BEGIN Information shown

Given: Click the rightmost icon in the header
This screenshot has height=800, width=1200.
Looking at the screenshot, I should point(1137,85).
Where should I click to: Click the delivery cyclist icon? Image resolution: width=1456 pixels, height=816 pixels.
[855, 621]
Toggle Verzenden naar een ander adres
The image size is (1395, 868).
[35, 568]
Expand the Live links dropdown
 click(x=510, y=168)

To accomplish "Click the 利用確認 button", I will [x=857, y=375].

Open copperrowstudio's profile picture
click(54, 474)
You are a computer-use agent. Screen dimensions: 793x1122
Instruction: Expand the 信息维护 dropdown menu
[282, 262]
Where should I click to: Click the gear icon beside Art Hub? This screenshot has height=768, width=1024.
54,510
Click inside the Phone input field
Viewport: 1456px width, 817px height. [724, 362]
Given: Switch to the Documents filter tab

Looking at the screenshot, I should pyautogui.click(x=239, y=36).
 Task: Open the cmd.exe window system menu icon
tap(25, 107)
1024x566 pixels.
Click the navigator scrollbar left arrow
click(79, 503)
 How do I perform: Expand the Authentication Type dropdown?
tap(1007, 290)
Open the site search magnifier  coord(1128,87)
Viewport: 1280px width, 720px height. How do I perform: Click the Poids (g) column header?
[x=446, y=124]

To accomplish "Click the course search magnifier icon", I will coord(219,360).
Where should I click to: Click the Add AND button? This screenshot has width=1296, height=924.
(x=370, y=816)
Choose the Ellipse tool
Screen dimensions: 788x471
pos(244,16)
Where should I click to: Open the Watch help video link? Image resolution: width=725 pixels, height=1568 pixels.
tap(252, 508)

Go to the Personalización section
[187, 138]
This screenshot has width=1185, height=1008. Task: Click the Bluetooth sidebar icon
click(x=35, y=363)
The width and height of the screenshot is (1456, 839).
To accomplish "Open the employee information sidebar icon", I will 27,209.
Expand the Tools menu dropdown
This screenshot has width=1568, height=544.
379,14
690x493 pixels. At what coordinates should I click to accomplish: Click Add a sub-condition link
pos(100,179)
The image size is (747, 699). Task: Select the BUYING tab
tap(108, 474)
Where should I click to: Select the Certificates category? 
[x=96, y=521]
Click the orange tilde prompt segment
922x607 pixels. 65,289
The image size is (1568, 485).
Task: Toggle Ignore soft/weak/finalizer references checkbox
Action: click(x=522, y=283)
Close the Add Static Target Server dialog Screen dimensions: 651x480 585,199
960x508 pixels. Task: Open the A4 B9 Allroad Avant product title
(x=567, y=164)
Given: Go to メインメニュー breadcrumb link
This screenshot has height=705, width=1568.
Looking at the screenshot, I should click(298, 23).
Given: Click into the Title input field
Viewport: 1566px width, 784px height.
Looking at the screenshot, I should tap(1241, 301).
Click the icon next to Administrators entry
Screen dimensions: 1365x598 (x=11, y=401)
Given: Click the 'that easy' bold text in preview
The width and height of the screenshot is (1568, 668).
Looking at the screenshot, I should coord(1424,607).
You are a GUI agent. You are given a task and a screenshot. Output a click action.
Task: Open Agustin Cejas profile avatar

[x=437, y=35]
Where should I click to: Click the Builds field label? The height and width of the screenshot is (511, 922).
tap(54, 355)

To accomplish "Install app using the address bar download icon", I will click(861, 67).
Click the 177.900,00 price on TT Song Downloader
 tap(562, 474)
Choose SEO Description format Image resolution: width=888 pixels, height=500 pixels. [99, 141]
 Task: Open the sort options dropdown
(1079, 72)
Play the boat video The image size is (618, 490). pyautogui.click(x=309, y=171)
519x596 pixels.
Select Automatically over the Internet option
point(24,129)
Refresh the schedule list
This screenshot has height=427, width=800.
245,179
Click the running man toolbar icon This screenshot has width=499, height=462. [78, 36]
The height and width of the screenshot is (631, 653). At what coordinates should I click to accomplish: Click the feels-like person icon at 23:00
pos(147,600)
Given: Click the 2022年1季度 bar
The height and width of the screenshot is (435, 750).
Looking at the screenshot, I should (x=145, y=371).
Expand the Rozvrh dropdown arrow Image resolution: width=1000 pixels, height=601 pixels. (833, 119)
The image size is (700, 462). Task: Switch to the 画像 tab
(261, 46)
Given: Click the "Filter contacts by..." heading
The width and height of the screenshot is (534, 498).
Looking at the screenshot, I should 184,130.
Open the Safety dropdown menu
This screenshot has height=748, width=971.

END Information shown

Task to carry out:
Return only the stretch of the material above from the line holding "690x493 pixels. At" through the line holding "Given: Click into the Title input field", copied exactly.

Solution for this exercise:
690x493 pixels. At what coordinates should I click to accomplish: Click Add a sub-condition link
pos(100,179)
The image size is (747, 699). Task: Select the BUYING tab
tap(108, 474)
Where should I click to: Select the Certificates category? 
[x=96, y=521]
Click the orange tilde prompt segment
922x607 pixels. 65,289
The image size is (1568, 485).
Task: Toggle Ignore soft/weak/finalizer references checkbox
Action: click(x=522, y=283)
Close the Add Static Target Server dialog Screen dimensions: 651x480 585,199
960x508 pixels. Task: Open the A4 B9 Allroad Avant product title
(x=567, y=164)
Given: Go to メインメニュー breadcrumb link
This screenshot has height=705, width=1568.
Looking at the screenshot, I should click(298, 23).
Given: Click into the Title input field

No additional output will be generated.